Dans ce contexte, avoir des coûts supérieurs à ceux des autres met à risque son volume d'affaires et conséquemment le rayonnement de sa philosophie. Si les banques dégagent une meilleure rentabilité en raison de coûts plus faibles, vous pouvez parier que les parts de marché du mouvement reculeront bientôt et que tout pâlira.
Oui, mais, en n'osant pas plus que les banques et en offrant les mêmes conditions, Desjardins est en train de déroger à sa philosophie et de sacrifier son âme, direz-vous.
On peut le voir ainsi. Mais on peut aussi décider de voir que le modèle coopératif s'exprime davantage aujourd'hui sur une base de soutien au milieu.
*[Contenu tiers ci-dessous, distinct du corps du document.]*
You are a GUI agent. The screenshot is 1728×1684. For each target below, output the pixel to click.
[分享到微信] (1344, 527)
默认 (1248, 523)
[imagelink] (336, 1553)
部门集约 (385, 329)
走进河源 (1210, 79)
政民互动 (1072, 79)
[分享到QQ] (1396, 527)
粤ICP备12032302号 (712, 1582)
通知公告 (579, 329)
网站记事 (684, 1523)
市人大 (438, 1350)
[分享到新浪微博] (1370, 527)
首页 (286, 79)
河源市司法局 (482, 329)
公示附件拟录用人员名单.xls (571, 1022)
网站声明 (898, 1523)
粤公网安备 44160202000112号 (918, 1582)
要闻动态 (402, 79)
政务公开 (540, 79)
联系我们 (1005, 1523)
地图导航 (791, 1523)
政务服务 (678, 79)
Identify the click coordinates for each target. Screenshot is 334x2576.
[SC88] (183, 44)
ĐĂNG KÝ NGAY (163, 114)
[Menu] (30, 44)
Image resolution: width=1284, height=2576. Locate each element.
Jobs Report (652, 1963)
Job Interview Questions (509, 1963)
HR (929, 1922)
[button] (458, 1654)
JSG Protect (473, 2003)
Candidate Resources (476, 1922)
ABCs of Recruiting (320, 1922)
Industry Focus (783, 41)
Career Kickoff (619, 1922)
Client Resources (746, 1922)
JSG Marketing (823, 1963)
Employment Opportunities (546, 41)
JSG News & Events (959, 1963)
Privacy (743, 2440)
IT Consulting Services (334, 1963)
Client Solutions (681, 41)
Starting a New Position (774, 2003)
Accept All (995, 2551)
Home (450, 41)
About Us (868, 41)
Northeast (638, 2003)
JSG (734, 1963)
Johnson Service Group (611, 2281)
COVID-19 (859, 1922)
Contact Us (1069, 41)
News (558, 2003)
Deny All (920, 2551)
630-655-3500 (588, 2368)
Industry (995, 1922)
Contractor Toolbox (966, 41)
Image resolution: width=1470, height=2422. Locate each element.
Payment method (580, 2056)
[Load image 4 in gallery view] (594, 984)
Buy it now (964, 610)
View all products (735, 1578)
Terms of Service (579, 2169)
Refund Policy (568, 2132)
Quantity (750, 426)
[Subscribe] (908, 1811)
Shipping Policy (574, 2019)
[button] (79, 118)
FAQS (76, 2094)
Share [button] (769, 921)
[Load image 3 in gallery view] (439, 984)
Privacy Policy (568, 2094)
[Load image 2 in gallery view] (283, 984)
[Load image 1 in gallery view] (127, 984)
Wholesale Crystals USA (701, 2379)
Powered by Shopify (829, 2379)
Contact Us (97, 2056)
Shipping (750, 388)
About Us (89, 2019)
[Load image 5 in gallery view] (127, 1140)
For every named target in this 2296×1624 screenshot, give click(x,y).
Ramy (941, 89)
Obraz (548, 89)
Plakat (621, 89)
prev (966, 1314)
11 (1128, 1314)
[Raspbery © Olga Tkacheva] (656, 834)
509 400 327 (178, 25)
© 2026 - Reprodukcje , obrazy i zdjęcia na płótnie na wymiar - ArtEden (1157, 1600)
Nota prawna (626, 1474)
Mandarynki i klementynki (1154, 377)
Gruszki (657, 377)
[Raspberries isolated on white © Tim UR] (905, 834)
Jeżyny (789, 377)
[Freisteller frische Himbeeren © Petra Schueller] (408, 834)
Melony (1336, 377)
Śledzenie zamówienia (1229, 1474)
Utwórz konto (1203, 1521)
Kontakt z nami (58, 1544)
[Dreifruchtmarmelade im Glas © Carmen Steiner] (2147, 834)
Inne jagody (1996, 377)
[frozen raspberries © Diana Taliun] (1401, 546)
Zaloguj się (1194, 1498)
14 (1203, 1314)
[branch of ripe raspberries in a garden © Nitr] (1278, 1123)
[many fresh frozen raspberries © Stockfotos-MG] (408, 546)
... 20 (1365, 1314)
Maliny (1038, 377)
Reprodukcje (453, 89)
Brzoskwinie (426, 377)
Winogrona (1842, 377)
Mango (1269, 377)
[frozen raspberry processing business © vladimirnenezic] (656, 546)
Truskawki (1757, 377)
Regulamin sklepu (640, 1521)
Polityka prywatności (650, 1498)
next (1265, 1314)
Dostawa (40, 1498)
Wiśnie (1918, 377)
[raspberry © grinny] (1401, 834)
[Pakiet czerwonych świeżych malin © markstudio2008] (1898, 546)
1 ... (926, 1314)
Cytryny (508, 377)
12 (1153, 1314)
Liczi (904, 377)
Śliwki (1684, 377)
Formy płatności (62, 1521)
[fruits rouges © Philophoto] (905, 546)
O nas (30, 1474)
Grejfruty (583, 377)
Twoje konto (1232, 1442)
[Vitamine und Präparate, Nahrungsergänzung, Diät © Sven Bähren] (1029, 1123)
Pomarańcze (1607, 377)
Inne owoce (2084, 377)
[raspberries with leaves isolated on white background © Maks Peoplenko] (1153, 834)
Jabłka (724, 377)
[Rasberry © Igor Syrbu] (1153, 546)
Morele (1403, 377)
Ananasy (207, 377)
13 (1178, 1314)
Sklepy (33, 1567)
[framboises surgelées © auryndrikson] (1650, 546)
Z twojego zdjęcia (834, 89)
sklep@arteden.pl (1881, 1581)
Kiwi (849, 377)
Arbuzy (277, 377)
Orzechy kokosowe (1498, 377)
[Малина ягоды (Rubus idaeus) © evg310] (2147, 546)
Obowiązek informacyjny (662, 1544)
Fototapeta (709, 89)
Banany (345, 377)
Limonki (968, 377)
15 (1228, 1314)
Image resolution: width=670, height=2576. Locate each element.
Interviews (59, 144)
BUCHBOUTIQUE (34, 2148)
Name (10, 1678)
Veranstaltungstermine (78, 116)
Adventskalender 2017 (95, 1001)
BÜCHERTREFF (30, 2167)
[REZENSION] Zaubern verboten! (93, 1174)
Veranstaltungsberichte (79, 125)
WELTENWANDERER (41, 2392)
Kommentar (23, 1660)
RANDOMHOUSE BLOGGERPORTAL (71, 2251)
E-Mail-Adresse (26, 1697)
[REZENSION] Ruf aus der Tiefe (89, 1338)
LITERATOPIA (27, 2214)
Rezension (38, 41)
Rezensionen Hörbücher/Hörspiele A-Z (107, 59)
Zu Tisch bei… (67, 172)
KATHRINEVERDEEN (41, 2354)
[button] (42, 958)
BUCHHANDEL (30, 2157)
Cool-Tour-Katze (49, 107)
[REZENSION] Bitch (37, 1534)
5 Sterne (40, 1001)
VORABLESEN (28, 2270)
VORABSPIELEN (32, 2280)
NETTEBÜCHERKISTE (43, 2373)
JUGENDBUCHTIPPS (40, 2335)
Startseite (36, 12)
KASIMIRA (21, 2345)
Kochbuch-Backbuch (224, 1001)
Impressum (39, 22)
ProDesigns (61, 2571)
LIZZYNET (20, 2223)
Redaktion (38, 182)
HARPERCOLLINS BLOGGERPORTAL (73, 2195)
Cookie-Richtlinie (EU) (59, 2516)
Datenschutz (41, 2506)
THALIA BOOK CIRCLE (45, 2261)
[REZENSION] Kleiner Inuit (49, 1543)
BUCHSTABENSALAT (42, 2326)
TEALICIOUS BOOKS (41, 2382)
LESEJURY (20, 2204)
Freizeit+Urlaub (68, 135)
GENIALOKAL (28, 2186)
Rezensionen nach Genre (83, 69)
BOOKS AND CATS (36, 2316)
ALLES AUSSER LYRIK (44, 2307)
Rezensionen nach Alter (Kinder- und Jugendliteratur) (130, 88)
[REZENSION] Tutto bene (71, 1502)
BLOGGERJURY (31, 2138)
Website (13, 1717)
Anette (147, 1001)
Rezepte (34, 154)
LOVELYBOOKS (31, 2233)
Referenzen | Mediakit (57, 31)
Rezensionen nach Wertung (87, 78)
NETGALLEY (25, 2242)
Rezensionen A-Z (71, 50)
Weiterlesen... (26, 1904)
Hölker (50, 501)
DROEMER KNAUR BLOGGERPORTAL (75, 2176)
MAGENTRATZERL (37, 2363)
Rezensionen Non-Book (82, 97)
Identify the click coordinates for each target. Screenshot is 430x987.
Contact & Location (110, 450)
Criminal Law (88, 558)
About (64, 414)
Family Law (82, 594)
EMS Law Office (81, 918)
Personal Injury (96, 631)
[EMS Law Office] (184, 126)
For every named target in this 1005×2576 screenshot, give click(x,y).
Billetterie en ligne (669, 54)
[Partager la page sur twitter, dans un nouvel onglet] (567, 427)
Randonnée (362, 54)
Près de 80 M$ ont été l'an dernier injectés en dons et commandites. Pendant ce temps, malgré ce qu'on en dit, Desjardins continue aussi de prendre plus de risques que bien des banques.
Dans la région des Etchemins, patelin de l'auteur, elle a par exemple l'an dernier fait beaucoup pour la relance du centre de ski le Mont-Orignal. Le démantèlement de la station aurait été fort déstructurant pour le milieu.
Ces engagements sont cependant souvent oubliés par tous et chacun lorsqu'ils négocient une hypothèque ou un prêt commercial.
Dit autrement, le modèle coopératif de Desjardins ne doit plus aujourd'hui être évalué à l'aune de l'engagement individuel, mais à l'aune de l'engagement pour la collectivité. Et cette évaluation doit tenir compte des contraintes concurrentielles avec lesquelles il doit obligatoirement composer s'il veut consolider cet engagement.